Using the French administrative hospital discharge database, all patients hospitalized in 2012 without a history of AF, and with at least a 5-year follow-up (FU) (or if they died earlier), were included. The yearly incidence of AF was calculated in each subgroup defined by the algorithm proposed by EHRA based on a history of previous stroke, increasing age, and eight comorbidities identified via International Classification of Diseases 10th Revision codes. Out of the 4526 104 patients included (mean age 58.9 ± 18.9 years, 64.5% women), 1% had a history of stroke. Among those with no history of stroke, 18% were aged 65-74 years and 21% were ≥75 years. During FU, 327 012 patients had an incidence of AF (yearly incidence 1.86% in the overall population). Implementation of the EHRA algorithm divided the population into six risk groups: patients with a history of stroke (group 1); patients > 75 years (group 2); patients aged 65-74 years with or without comorbidity (groups 3a and 3b); and patients < 65 years with or without comorbidity (groups 4a and 4b). The yearly incidences of AF were 4.58% per year (group 2), 6.21% per year (group 2), 3.50% per year (group 3a), 2.01% per year (group 3b), 1.23% per year (group 4a), and 0.35% per year (group 4b). In patients aged < 65 years, the annual incidence of AF increased progressively according to the number of comorbidities from 0.35% (no comorbidities) to 9.08% (eight comorbidities). For those aged 65-75 years, the same trend was observed, i.e. increasing from 2.01% (no comorbidities) to 11.47% (eight comorbidities).

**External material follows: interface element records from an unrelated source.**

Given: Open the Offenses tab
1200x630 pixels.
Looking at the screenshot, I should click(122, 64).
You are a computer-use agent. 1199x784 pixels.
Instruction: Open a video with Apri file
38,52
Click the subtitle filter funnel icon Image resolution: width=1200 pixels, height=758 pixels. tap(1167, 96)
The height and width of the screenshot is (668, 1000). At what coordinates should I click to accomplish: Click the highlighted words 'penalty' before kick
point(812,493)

These findings at a nationwide scale confirm the relevance of the subgroups in the EHRA algorithm for identifying a higher risk of AF incidence, showing that older patients (>75 years, regardless of comorbidities) have a higher incidence of AF than those with prior ischaemic stroke. Further studies are needed to evaluate the usefulness of algorithm-based risk stratification strategies for AF screening and the impact of screening on major cardiovascular event rates.

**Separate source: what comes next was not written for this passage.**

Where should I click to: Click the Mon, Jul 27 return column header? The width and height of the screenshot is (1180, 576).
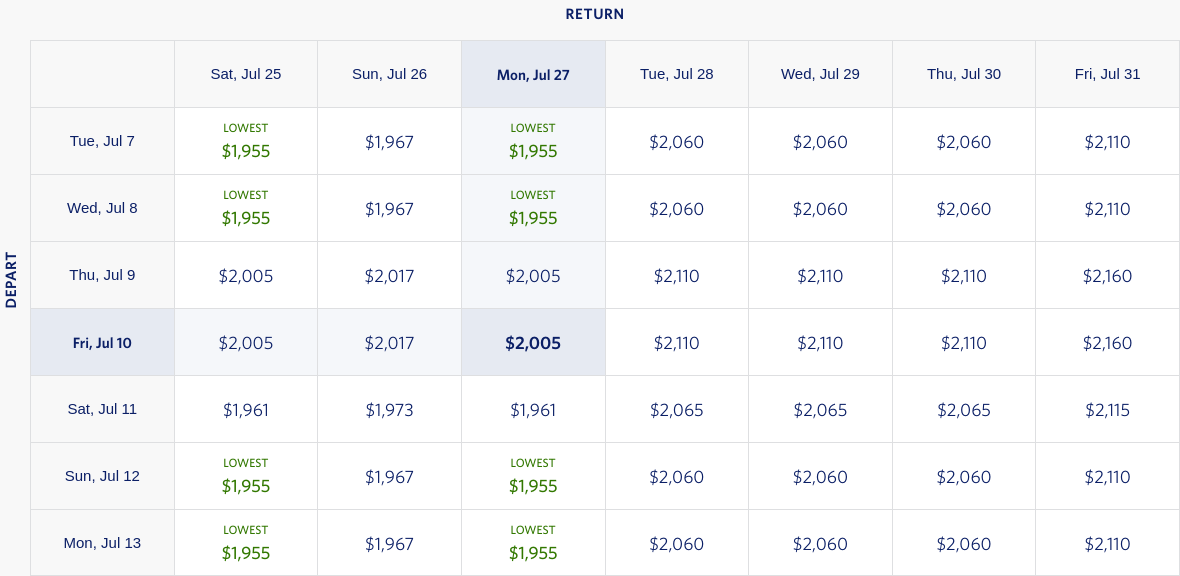coord(533,75)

在最近的一份立场文件中,欧洲心律协会(EHRA)提出了一种使用数字设备筛查和管理心律失常的算法。在既往有卒中的患者中,应始终实施系统的房颤(AF)筛查方法,最好在事件发生后立即进行。年龄增长以及存在特定心血管或非心血管合并症的患者也被认为具有更高的风险。本研究旨在利用来自大型全国性数据库的数据,分析源自这一新 EHRA 算法的 AF 发生率。
利用法国医院行政出院数据库,纳入了所有 2012 年无 AF 病史且至少随访 5 年(或更早死亡)的住院患者。根据 EHRA 基于既往卒中史、年龄增长和通过国际疾病分类第 10 版代码确定的 8 种合并症提出的算法,计算各亚组的 AF 发生率。在纳入的 4526104 例患者中(平均年龄 58.9±18.9 岁,64.5%为女性),1%有卒中史。在无卒中史的患者中,18%年龄为 65-74 岁,21%年龄≥75 岁。在随访期间,有 327012 例患者发生了 AF(总体人群的年发生率为 1.86%)。EHRA 算法的实施将人群分为 6 个风险组:有卒中史的患者(第 1 组);年龄>75 岁的患者(第 2 组);年龄 65-74 岁且有或无合并症的患者(第 3a 和 3b 组);年龄<65 岁且有或无合并症的患者(第 4a 和 4b 组)。AF 的年发生率分别为 4.58%/年(第 2 组)、6.21%/年(第 2 组)、3.50%/年(第 3a 组)、2.01%/年(第 3b 组)、1.23%/年(第 4a 组)和 0.35%/年(第 4b 组)。在年龄<65 岁的患者中,AF 的年发生率根据合并症的数量从 0.35%(无合并症)逐渐增加至 9.08%(8 种合并症)。对于年龄为 65-75 岁的患者,也观察到了同样的趋势,即从 2.01%(无合并症)增加至 11.47%(8 种合并症)。
这些全国范围内的研究结果证实了 EHRA 算法中各亚组对于识别更高 AF 发生率风险的相关性,表明年龄较大的患者(>75 岁,无论是否存在合并症)的 AF 发生率高于既往有缺血性卒中的患者。需要进一步研究来评估基于算法的风险分层策略对 AF 筛查的有效性以及筛查对主要心血管事件发生率的影响。